I hope young Mr. Obama thinks good and hard before he decides to send more G.I.s to risk life and limb in a third world wasteland for no coherent reason.I grew sick from watching the last commander in chief treat our troops like hockey pucks.

Commander Jeff Huber, U.S. Navy(Retired) writes at Pen and Sword. Jeff’s novel Bathtub Admirals (Kunati Books), a lampoon on America’s rise to global dominance, is on sale now.

6 replies »

  1. “it will boil down to bribing people”

    “an overall effort is essential”

    Pretty sophisticated foreign policy.

  2. “We’re about to escalate yet another enigmatic war with no particular purpose in mind.”
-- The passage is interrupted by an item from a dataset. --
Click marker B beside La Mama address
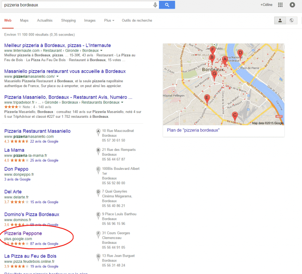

    Except, the Taliban is harboring bin Laden (if he’s still alive, I don’t think he is) in Afghanistan. Or so the theory goes. So, by pulling down the Taliban we’re hoping to find support for finding bin Laden, and thereby putting Sept. 11, 2001 to rest.

    I don’t think that’s what the Shrub wanted to do, even though those were the words coming out of his mouth (once in a while.. also, “I’m not that worried about bin Laden” was uttered, so which do you believe?). I am pretty certain the Military Industrial Complex isn’t interested in shutting down it’s money maker, either.

    But, we have stuck our foot in this mess, and there are, without question, those that would like to attack America and kill her “image”, if not her actual people. We have to find out “who” and which “image” they are trying to kill.. If you pay attention, the Dick Cheney’s of the world want to kill the image of “useless Liberals living (and enjoying) their lives when they should be slaves making us money!”. The Dick Cheney’s of the world are at war with the bin Laden’s of the world, those being the ones that want to kill the “image” of “buy buy buy! wanton waste and gluttony! whores for everyone!” crowd.. who, incidently, are actually the Cheney crowd.

    America, in her native “image”, is just about people living their lives how they want.. We don’t get to do that here, and haven’t for a very long time.

    I don’t know if Afghanistan is a good push or not. Iraq was certainly fucktarded.. but bin Laden DOES hang out in Afghanistan, and the Taliban DOES hide him (when it suits them). However, bin Laden only managed to be successful on Sept. 11, 2001 (if that really _was_ him) because the Dick Cheney’s of the world let him be.. so, perhaps it’s all a wash and we should just come home and lick our wounds and try to find out what some reality is in all of this deceit and trickery that’s been going on for the past 30 years or so.

  3. I question how much the Taliban is “harboring” bin Laden. I have trouble believing al Qaeda is doing much in the Bananastans besides laying low.

    j

  4. First thing Obama dont be so gullible as to believe bush and friends as We havent heard one truth from them. How many innocents did he kill and how many are you going to kill.. Get your own house in order or you wont have a house

  5. I tend to agree, Jeff.. wouldn’t it be nice if we had an intelligence system, and office of the President that we could trust to be honest with us about such things?

    I think bin Laden died years ago. He needs dialysis on a regular basis, which means hospital visits.. and we can’t find him? We were visiting him in Afghanistan in Oct. 2001 while he was getting treatment… now 7 years of “where did he go??”? .. not buying it.

  6. I don’t think that the Taliban and al Queda are very closely related, except within the propaganda machine of the US government. AQ is very Arab and the Taliban is very Pashtun. If i’ve read my history right there was always a fair amount of animosity between the foreign mujahideen and the natives during the Soviet war. The Pashtun code means that they will not give OBL up to the US, but it doesn’t mean that they particularly like him.

    I’d bet that he was more of a useful tool than a true friend when he was in permanent residence: he has oodles of money.

    We can chase aQ around central Asia forever. We could even pretty well destroy the network and its ability to operate from central Asia. But the Pashtun aren’t going anywhere and they will never consent to be ruled by us. It might not be the Taliban, but it will be someone.

    Mr. Obama’s rush to earn his tough guy stripes will be the downfall of his administration.